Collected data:
=== Begin Enclosure ===
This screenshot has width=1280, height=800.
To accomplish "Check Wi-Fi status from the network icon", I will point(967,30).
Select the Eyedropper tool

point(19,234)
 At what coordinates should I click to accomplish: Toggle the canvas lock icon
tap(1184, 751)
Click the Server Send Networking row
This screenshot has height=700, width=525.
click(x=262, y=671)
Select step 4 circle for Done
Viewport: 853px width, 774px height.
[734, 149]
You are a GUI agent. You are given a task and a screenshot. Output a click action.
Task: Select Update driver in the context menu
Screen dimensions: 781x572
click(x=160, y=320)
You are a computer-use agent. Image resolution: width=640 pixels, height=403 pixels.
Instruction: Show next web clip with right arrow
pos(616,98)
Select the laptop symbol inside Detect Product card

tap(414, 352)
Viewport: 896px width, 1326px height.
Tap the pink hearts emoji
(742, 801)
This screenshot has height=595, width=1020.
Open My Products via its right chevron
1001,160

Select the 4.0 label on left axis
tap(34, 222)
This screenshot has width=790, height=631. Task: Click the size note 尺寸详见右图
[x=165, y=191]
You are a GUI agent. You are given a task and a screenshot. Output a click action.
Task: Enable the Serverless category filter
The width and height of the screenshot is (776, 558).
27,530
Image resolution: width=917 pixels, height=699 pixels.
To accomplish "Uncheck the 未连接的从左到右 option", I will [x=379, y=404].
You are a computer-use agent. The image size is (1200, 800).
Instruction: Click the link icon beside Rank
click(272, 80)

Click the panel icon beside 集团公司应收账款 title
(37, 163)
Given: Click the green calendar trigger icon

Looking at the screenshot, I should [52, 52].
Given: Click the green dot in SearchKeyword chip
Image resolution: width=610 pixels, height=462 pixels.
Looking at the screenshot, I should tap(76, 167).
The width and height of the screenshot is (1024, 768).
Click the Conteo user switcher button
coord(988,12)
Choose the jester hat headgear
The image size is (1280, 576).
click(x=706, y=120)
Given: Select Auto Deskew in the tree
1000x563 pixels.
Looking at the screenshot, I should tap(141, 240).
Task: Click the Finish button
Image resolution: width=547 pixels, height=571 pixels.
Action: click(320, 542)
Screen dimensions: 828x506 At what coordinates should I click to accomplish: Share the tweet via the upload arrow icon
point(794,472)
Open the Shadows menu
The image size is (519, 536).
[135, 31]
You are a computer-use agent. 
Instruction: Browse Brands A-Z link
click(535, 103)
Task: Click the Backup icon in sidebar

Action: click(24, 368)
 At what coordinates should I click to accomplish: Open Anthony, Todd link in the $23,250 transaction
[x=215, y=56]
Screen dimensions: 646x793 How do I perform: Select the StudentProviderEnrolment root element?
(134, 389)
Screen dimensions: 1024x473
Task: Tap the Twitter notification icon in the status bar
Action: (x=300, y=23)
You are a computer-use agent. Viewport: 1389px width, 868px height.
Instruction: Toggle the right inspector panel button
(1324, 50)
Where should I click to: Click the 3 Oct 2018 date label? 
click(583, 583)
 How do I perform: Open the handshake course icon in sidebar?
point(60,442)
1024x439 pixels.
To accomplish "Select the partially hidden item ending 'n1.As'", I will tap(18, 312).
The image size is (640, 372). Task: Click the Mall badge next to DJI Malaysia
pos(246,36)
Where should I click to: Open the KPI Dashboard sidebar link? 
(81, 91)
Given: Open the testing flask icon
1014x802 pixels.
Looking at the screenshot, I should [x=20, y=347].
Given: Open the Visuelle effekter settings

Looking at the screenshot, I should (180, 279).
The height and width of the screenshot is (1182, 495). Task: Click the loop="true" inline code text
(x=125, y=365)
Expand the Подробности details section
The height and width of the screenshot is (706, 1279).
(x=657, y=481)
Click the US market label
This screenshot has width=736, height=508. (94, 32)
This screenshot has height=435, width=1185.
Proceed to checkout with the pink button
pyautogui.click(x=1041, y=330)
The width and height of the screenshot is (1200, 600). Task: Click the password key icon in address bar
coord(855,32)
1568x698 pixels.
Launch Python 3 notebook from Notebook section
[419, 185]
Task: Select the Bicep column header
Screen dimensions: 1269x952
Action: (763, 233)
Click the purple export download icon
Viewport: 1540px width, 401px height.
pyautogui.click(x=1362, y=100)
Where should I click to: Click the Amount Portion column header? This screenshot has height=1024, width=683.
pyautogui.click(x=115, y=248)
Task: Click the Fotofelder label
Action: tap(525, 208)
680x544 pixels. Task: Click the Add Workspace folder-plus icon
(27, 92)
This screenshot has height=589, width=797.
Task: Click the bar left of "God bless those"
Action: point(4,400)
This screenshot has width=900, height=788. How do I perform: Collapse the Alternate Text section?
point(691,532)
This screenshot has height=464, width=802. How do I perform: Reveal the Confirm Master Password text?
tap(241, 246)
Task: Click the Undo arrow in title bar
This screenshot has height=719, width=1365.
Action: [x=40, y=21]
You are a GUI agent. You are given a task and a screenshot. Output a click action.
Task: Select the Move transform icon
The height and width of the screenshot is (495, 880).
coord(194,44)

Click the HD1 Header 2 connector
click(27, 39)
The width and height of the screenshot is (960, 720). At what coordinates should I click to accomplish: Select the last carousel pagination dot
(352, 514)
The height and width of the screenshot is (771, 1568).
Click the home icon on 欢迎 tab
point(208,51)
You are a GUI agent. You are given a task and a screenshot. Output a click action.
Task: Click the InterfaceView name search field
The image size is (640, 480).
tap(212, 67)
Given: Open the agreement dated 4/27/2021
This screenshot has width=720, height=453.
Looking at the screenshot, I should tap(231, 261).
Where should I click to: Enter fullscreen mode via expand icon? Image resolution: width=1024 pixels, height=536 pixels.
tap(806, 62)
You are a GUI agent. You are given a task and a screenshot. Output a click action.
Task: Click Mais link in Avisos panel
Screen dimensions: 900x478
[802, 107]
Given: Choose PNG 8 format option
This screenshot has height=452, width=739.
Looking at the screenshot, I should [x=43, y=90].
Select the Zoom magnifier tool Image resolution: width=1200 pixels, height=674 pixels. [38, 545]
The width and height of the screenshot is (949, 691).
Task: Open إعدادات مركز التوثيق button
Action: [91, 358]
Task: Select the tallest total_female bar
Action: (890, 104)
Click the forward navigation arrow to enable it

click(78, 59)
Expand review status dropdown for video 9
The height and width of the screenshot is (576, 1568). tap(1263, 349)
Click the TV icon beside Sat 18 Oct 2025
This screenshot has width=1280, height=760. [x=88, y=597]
=== End Enclosure ===
Tell how many lines in the records above carry the word "option". Only the number should appear in the reply.

2